From Planning to Action
At this point, your investment strategy and plan should be shaping a clearer decision. Ideally, your plan should be structured to support your strategy. But there’s one more step: understanding the trade-offs and risks of each option.
In the next part of this series, we’ll look deeper at key differences between individual bonds and bond funds, helping you contextualize how to evaluate which approach best fits your needs when choosing between two assets.
CURIOUS
Who’s fooling whom?
We like to see what we want to see. Sometimes it’s intentional. Other times, it’s simply how we’re wired.
As humans, pattern recognition is fundamental to our survival. But life itself is a subjective experience. And what we perceive isn’t always what’s there.
I recently had to explain to my 9-year-old daughter that our brains don’t just passively receive reality, they simulate it. To illustrate this I used one of my favorite illusions, Troxler’s fading, where an image seems to disappear if you stare at it long enough.

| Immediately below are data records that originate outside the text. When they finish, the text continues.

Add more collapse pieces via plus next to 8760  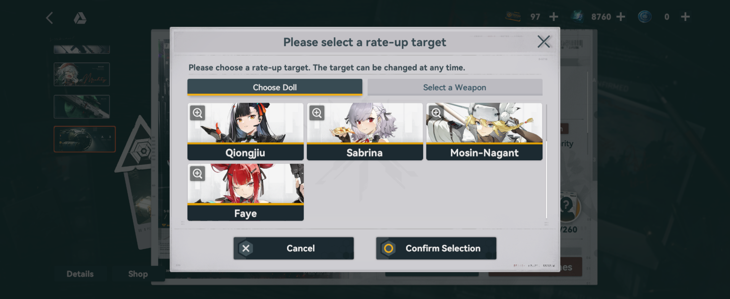pos(621,17)
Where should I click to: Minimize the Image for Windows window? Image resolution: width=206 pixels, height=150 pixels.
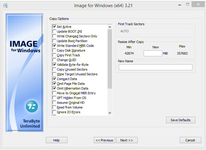click(180, 5)
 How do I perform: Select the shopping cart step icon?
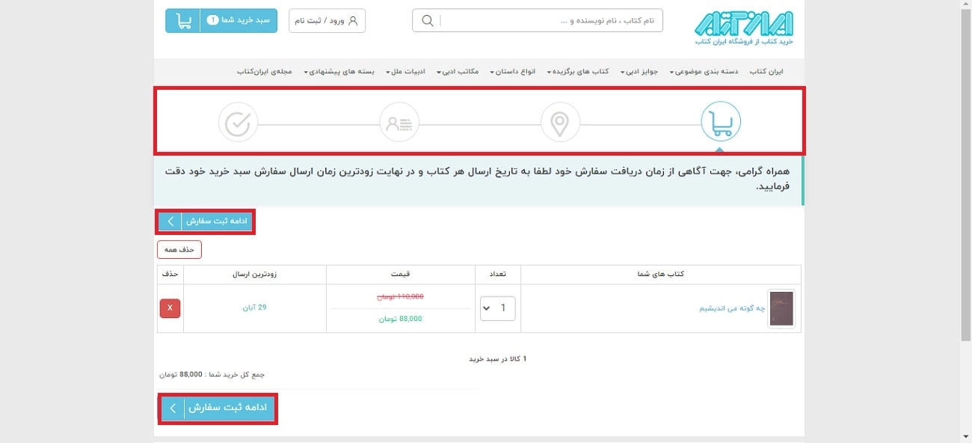coord(719,120)
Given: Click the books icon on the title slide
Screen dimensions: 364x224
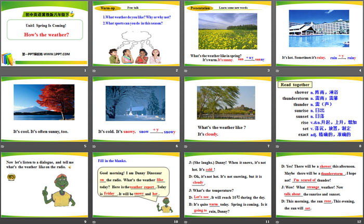Looking at the screenshot, I should coord(8,59).
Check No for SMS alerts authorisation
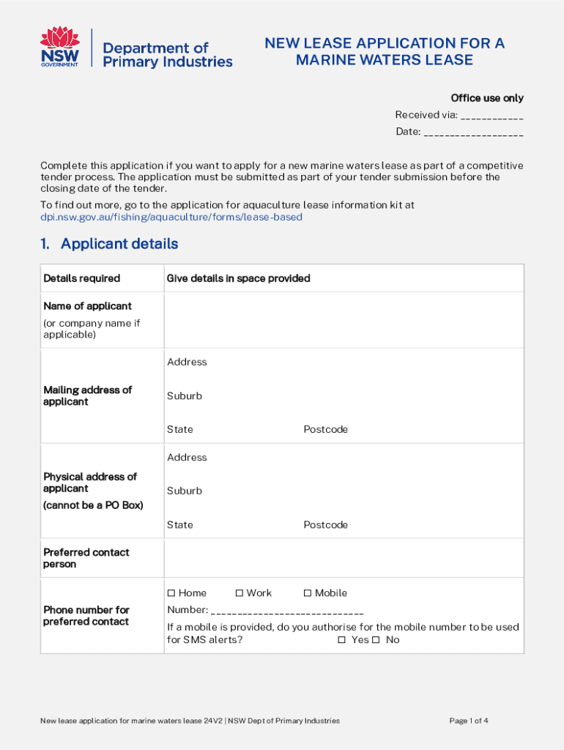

That conversation got me thinking about an even more common illusion. One we fall for daily, often without realizing it: apophenia.
Apophenia is our brain’s tendency to find connections and patterns where none exist. It’s why we see faces in clouds or believe unrelated events are meaningfully linked.
But this pattern-seeking instinct doesn’t stop at visual illusions. It extends to how we think about the future. Just take a peek into the rabbit hole in the short video below.
Just as our brains trick us into seeing meaning where there is none, they also trick us into believing a well-structured plan guarantees a predictable outcome. It doesn’t.
Planning is useful, until it becomes a crutch and an illusion of certainty in an unpredictable world.
Look out (and look in).
"The eye sees only what the mind is prepared to comprehend."
— Robertson Davies
I disappear
Perfection is an illusion, and waiting until you're ‘absolutely sure’ is just another way to avoid starting.
If your mind can create certainty where none exists, what else might it be convincing you of?
Believe your eyes and have the best week visible.